We laugh at memes, in meetings, at things that are harmless and things that are horrifying. We laugh alone at our phones and together in rooms. But what is laughter actually doing to us – and for us – in a world that often feels absurd?

“Yet We Laugh” is a 45-minute lecture-performance in which a narrator tries – and repeatedly fails – to pin down what laughter and humour might mean to a human being. Through spoken text, sound and staged actions, the piece invites the audience to sit inside humour as a complex embodied and cultural phenomenon, rather than just something “funny” that happens on top of life.

Along the way, we also meet a machine that is trying to learn how to laugh. As it stutters through giggles and glitches, the performance opens up questions about psychology, attention, and how theory can be performed on stage to show the entanglement between humans, language, objects and technology.

This isn’t a “how to be funny” workshop – it’s a live experiment: what does our laughter reveal about us, and whose purposes does it serve?

Together, we’ll explore

  • Laughter as interruption  - How laughter shows up as an embodied response that disrupts reasoning and language – and why that disruption matters.

  • Humour that doesn’t translate - Why humour is so hard to define across cultures, contexts and situations, and what gets lost (or revealed) when jokes fail.

  • Laughter as something we do together - Echo, complicity and collective attention: what happens when we laugh in a room, and what kinds of social bonds or tensions that creates.

  • Lecture meets performance, human meets machine - How combining spoken theory, sound and staged actions – plus a machine learning to “laugh” – can make abstract ideas suddenly tangible.

  • The politics of absurdity - If laughter interrupts reasoning, what kind of knowledge does it still produce, and for whom? When absurdity becomes a mode of power, does laughter resist it – or help it circulate?

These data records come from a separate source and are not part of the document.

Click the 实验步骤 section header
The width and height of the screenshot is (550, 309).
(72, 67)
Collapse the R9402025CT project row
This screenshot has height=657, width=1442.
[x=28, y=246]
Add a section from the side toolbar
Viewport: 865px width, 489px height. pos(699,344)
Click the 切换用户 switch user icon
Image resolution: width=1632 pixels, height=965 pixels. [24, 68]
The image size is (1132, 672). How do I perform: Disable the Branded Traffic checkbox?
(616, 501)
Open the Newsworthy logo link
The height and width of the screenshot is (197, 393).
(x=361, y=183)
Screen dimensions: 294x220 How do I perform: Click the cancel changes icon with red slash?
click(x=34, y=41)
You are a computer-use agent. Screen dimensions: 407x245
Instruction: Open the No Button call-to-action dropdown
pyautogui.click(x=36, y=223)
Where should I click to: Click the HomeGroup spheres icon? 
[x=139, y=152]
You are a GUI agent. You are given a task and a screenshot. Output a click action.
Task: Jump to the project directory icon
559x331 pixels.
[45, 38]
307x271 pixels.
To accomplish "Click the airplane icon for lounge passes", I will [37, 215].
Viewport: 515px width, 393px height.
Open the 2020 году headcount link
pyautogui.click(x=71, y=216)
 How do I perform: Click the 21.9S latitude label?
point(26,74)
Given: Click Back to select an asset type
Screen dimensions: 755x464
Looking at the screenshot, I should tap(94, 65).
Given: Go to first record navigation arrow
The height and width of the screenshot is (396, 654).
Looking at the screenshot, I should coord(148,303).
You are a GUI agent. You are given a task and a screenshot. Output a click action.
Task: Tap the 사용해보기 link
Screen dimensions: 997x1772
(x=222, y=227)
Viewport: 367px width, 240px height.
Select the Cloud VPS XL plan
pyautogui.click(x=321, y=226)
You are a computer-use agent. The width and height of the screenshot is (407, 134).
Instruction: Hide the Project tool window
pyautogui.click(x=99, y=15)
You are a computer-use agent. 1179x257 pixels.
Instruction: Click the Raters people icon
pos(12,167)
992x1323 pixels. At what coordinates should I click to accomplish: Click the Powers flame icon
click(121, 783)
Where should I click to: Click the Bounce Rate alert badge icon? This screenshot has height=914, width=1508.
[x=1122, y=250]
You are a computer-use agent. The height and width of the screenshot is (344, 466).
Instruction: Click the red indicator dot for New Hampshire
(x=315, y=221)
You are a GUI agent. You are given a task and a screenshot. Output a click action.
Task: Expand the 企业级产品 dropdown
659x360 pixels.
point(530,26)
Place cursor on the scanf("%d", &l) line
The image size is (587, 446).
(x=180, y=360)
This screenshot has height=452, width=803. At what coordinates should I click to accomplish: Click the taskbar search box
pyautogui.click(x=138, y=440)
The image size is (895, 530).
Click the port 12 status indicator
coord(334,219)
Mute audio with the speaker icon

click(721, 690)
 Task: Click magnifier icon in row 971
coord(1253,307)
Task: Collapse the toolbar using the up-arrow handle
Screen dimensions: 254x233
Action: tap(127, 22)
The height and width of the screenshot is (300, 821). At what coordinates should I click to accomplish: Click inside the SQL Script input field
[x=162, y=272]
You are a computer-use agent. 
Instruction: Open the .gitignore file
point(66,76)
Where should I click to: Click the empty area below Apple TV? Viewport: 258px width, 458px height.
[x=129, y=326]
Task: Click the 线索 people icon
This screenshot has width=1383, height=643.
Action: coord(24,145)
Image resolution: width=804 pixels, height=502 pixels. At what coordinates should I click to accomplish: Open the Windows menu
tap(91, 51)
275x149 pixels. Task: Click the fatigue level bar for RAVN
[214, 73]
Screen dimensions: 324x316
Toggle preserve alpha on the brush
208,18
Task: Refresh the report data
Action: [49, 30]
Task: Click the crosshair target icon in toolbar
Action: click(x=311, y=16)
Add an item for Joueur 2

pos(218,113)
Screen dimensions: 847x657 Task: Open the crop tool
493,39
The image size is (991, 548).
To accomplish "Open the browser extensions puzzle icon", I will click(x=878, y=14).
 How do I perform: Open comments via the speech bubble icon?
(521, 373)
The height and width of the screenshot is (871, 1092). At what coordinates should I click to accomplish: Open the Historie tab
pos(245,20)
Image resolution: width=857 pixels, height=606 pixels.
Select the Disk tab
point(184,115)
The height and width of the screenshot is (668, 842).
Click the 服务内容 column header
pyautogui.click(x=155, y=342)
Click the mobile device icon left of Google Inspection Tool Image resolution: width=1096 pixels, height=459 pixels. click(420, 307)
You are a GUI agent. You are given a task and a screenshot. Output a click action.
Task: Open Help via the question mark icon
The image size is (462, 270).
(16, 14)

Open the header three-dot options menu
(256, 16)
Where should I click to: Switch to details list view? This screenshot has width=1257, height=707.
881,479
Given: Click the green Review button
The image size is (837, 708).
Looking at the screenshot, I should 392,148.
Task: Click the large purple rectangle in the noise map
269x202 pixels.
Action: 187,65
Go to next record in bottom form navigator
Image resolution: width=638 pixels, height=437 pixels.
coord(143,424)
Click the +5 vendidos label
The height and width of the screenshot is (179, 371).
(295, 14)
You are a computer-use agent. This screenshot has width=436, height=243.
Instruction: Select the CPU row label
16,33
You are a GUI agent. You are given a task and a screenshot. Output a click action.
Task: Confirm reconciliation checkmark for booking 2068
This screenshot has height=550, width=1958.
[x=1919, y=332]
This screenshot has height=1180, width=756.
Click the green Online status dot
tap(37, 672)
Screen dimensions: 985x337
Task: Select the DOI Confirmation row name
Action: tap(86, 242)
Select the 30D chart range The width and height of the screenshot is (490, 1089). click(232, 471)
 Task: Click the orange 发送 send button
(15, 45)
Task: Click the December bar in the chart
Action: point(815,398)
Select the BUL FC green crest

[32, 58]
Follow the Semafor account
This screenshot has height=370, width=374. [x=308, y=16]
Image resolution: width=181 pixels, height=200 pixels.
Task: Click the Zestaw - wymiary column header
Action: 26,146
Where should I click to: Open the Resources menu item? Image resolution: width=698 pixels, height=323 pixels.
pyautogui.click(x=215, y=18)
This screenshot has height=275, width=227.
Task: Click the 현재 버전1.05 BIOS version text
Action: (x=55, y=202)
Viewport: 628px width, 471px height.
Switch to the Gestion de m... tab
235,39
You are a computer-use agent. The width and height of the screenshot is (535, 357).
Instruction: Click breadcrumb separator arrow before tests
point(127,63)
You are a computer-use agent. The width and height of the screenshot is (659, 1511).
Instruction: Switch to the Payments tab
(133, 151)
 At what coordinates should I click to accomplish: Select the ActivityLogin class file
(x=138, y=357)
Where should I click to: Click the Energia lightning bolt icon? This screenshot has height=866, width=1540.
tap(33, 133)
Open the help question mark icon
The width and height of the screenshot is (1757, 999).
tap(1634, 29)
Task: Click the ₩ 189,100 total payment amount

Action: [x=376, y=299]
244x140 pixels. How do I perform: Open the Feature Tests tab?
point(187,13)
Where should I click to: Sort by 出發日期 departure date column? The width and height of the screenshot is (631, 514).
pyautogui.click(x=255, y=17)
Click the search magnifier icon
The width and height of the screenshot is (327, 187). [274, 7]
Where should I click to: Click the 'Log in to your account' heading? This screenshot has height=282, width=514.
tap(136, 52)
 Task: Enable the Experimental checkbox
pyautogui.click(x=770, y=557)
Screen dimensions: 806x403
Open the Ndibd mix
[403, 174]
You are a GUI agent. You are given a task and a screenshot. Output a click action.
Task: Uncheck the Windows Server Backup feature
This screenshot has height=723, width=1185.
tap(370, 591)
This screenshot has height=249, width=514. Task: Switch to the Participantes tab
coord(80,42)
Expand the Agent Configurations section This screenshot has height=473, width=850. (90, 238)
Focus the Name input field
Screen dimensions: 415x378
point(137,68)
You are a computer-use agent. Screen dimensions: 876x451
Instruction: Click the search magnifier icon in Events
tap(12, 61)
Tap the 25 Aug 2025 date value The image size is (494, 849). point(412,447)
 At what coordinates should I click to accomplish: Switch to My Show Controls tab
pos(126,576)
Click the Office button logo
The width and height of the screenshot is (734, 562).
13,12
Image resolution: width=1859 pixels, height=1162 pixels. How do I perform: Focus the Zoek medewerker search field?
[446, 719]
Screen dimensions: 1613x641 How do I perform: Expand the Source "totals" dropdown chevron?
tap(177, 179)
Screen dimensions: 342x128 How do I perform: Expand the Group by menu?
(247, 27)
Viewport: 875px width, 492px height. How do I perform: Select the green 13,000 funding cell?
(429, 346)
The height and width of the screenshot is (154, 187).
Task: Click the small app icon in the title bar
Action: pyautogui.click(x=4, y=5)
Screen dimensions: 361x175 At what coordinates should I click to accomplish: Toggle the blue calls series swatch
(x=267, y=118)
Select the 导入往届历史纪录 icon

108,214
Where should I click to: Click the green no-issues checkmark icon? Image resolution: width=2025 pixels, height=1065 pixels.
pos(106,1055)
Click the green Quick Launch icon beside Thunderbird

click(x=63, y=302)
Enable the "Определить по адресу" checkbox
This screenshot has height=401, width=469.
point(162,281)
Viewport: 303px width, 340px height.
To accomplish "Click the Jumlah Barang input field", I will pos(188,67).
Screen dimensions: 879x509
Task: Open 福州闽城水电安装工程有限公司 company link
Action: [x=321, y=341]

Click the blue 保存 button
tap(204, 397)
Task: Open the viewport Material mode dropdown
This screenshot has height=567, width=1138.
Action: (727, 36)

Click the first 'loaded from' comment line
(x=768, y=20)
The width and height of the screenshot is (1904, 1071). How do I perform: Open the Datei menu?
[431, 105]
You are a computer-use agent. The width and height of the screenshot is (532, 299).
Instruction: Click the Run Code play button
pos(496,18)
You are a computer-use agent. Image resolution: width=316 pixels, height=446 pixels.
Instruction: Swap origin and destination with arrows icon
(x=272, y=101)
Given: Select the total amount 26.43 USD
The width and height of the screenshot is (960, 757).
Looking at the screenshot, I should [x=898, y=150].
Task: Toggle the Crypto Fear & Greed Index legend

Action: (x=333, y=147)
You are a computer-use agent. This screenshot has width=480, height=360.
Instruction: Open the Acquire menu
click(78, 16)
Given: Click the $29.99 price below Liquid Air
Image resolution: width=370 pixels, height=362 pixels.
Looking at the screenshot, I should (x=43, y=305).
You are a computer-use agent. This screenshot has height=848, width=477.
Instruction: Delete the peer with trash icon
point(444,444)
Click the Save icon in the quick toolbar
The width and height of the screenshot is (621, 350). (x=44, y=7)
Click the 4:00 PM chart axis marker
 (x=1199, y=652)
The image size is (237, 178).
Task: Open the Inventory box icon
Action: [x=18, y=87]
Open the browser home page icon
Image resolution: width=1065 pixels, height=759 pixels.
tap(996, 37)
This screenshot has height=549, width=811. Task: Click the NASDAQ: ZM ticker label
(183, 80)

Expect an evening that’s somewhere between performance art, philosophy and stand-up seen from the side: sometimes funny, sometimes uncomfortable, always asking what our laughter is really doing.

Speaker

Gabriel Lemos

Artist, composer, educator

Gabriel Lemos is a Berlin-based artist, composer and educator from Brazil whose work weaves sound, language and technology across video, performance, installation and text. He is deeply engaged with knowledge systems and their role in artistic processes, often working with embodied and site-responsive practices. An amateur mycologist, he is passionate about fungi, ecological entanglements and network thinking, regularly integrating foraging, walking and the philosophy of attention as poetic, speculative and pedagogical gestures. With a background in education and artistic research, he approaches creative work as a space for shared inquiry, autonomy and experimentation.